I wonder, as one who loves lists, could I perhaps engage upon a series of handwritten lists as drawings? The thought is appealing, and familiar to me; an idea I revisit from time to time, but until now I have not been able to decide on a suitable writing implement, much less the surface upon which to write, having previously written in chalks on the stripped blonde pine of an old dressing table, and the worn receptiveness of a Victorian wooden boarded floor. Perhaps my discovery of the pleasure to be found in writing with a blunt pencil is a guide as to the direction I should follow, especially in the light of my recent abortive attempt to resume the drawing of cloud formations.
I am, however, immediately cast into a flurry of indecision regarding the possible size and shape of the letters, the format of the lists upon the surface of the support, and question deeply my abilities to attain and sustain the freedom with which I wrote texts on dressing table and floor, whilst writing with pencil on paper. I feel my neck and shoulders, my entire torso become rigid with apprehensive tension, my heart begins to race, and my hands dampen with the sweat of fear. I am unconvinced about whether I can justifiably assume the status of visual artist, and my most recent drawing experience has done nothing to disabuse me of my uncertainty.
Feverishly, I comb the internet for examples of lists written by visual artists, and am delighted by John Baldessari and Pablo Picasso, although disheartened when I begin to compare myself with those illustrious others. As before, I should exercise a strict moratorium upon research, if it is to prove not a help, but rather occasions despair.

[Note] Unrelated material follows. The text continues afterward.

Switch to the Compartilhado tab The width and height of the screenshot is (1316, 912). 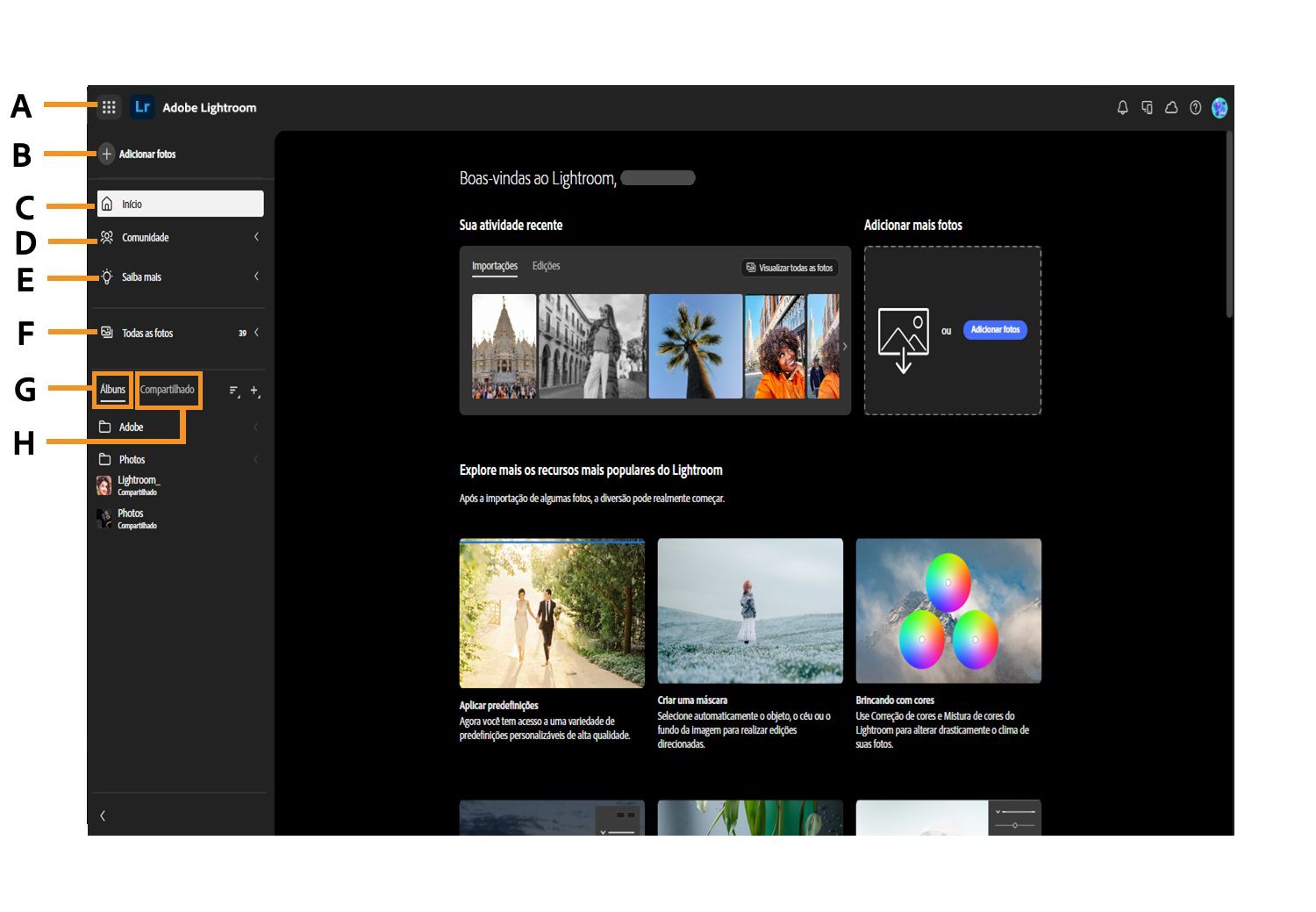click(168, 389)
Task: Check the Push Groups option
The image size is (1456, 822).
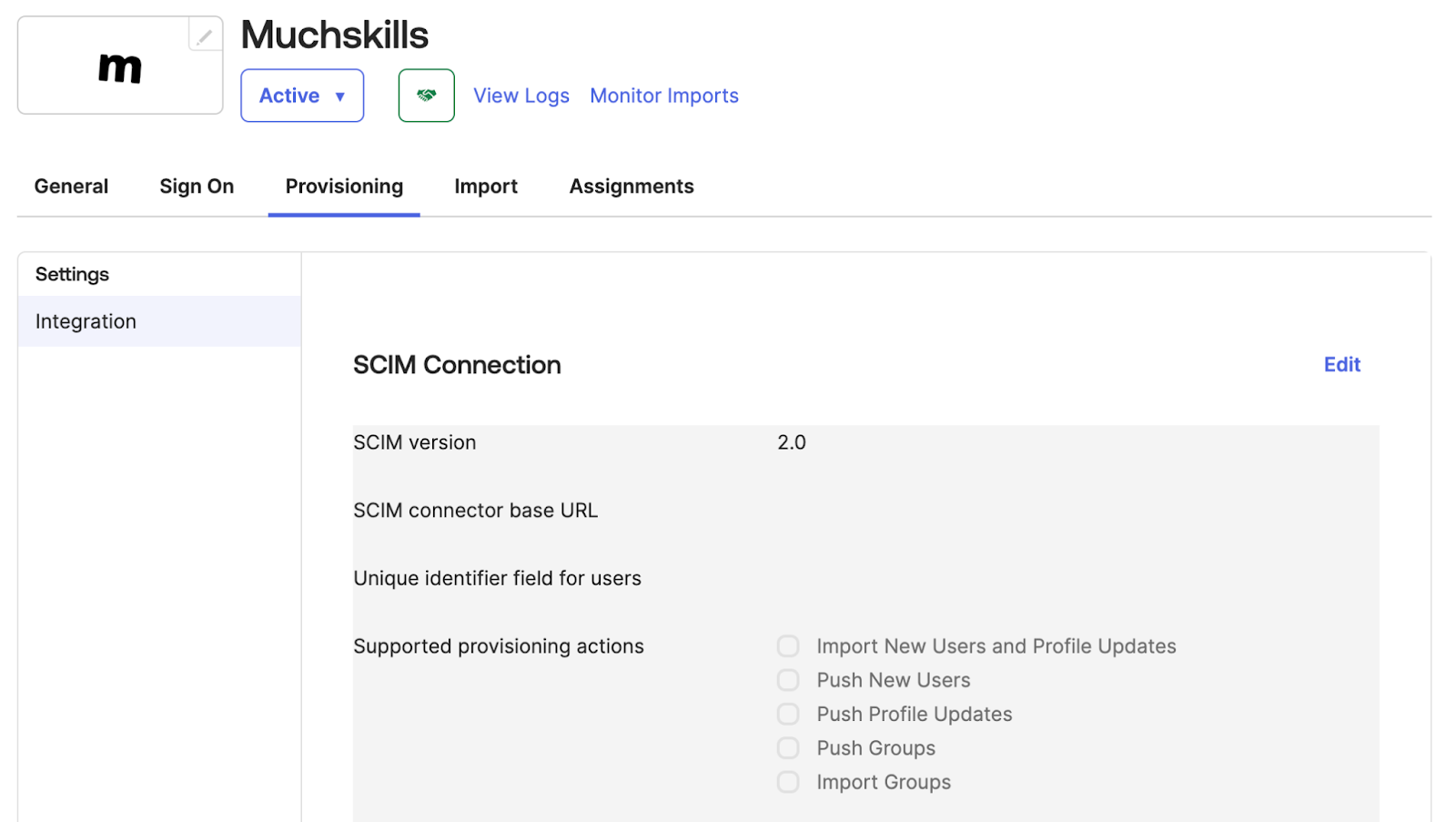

I must bring myself gently to the point of experimentation; allow myself to blunder, think carefully about how I wish the lists to appear, the scale of the letters, and indeed the size of the paper with relation to the texts, their layout and articulation. I am unsure whether I am equal to the task, not having had a great deal of success in formatting written work when attempting to write essays, for instance, and having a distinct tendency, unless governed by a ruled feint, for my sentences to dip, sag and slant. I have not the eye, or the skills of a graphic designer. I cannot, at present, visualise the texts, although I eagerly nurse the idea like a cherished possession; it has a hold on my imagination, and perhaps will shape my future actions, although it is easier to dream of works to be made, than to undergo the perilous journey of attempting to make them. I am eager for successful arrival; I do not desire the discomfort and possible disappointment of travel.